Exhibition catalogue text by Dr. László Gazda
Égerházi thinks of himself, by his words, as someone who „does as his inner self guides him”.
He learned under József Menyhárt at the free art school of Debrecen, with his help his technique and perspective grew. He started off late, but some ancient, inherited talent erupted from him, giving him unique characteristics. Our Debrecen based painter was born in Hajdúság, but he is not only an admirer of his narrower homeland, but also of distant landscapes. The painter of houses and people of Hajdúság is at home in the landscapes of Gyimes and Gyergyó, in the surrounding silence of the mountains, and with his art he creates a home for us in it as well. He combines new features of Art Nouveau with features close to folk art. This is how the clear and precise wording fits in with the fabulous elements, the ballad atmosphere.

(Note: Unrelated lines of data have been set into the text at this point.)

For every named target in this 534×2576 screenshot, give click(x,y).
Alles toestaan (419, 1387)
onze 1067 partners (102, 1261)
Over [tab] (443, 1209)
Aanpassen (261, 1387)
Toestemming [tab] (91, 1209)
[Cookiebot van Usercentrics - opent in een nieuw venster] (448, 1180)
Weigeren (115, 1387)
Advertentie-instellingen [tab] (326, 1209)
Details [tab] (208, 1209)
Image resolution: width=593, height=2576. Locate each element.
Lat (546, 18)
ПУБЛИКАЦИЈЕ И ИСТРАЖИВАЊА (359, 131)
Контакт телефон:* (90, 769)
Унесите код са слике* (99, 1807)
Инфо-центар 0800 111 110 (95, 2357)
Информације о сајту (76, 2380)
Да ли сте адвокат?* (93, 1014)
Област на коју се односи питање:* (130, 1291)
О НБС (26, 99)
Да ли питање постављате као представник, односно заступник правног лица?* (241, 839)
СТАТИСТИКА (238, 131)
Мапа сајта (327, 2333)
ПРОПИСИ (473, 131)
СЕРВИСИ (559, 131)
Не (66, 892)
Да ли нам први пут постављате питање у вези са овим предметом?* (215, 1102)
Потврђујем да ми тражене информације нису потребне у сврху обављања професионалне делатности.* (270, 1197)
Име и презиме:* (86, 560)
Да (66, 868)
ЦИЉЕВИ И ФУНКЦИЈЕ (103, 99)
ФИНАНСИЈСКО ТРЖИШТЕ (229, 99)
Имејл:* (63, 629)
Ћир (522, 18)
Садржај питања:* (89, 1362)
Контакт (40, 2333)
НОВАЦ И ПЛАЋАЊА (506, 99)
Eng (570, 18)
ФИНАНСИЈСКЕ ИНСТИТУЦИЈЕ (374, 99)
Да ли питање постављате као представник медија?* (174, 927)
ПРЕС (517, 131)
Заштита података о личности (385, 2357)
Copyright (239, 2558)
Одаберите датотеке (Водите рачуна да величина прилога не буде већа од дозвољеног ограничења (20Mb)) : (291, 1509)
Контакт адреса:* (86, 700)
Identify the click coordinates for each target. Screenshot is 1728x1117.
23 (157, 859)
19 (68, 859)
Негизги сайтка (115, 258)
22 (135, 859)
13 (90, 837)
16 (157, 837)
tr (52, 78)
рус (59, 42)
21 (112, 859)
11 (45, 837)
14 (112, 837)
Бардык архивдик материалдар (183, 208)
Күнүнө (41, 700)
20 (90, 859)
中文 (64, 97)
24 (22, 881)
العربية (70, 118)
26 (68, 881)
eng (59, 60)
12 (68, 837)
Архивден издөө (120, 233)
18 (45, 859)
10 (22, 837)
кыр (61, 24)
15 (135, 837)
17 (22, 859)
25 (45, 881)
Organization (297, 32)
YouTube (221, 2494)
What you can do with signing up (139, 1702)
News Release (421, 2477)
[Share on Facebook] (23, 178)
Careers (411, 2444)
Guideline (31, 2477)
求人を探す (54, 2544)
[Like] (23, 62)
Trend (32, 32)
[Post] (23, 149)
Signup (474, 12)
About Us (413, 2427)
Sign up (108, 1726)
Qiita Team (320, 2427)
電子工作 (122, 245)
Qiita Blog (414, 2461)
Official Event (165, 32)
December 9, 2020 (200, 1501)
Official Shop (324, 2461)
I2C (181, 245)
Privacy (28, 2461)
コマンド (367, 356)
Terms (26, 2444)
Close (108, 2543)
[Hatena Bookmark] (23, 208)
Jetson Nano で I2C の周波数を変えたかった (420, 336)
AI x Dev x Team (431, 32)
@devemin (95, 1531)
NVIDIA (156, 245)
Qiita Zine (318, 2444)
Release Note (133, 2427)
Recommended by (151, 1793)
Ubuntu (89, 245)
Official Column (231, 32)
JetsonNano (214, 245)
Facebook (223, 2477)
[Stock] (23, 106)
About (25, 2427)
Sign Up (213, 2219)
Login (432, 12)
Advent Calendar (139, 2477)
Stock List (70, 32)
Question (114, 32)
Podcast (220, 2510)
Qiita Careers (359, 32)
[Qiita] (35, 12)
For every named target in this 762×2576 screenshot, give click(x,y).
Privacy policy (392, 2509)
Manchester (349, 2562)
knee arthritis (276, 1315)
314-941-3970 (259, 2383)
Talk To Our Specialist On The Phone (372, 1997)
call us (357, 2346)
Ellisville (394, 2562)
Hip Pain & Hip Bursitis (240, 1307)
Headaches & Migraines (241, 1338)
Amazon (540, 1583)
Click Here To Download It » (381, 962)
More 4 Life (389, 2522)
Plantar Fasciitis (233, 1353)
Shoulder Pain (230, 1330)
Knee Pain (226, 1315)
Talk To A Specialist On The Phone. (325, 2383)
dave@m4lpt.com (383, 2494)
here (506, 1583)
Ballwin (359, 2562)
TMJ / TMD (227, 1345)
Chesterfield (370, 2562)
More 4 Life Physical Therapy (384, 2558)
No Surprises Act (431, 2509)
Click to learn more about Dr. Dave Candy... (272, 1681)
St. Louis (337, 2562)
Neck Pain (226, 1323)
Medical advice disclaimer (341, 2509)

As if to summon Lajos Áprily’s poem:
“To be amazed for as long as you can,
as long as your heart beats at a good pace,
preserve the dilating eye,
which you marveled at as a child. ”
So he is at home in the landscapes of distant countries and among its people.
The thematic richness of his painting, his special stylistic tools, the rich world of experiences are reflected back from his works through the always understandable simplification.
The decorativeness of the representation in the plane, in the two dimensions, the realization of the ability to emphasize the essence is proved by the fact that his precise lines, which fit into the appropriate structural order, divide it into large blocks and at the same time combine the spectacle. The stylized forms are arranged on this plane, in an accurate and disciplined compositional order. This artistic expression is also special and ancient, it moves and brings to life the depicted ones with the momentum of line drawing. The aspirations of folk art and its ancient features are combined into modern, topical and artistic paintings. In this way, in Imre Égerházi’s works, an inner relationship is created between nature and man, the strict reality of life forms and human emotions, between our past and present, the somewhat melancholic dream world and today’s life showing the meaning and results of struggle.
There is sincere faith and trust, joy and wonder in this artistic behaviour, which again begins to wrestle with the reality to be shaped, making the roar of the forests, the silence of winter, the human efforts for the better, for the better, perceptible by the artistic painting of our experiences.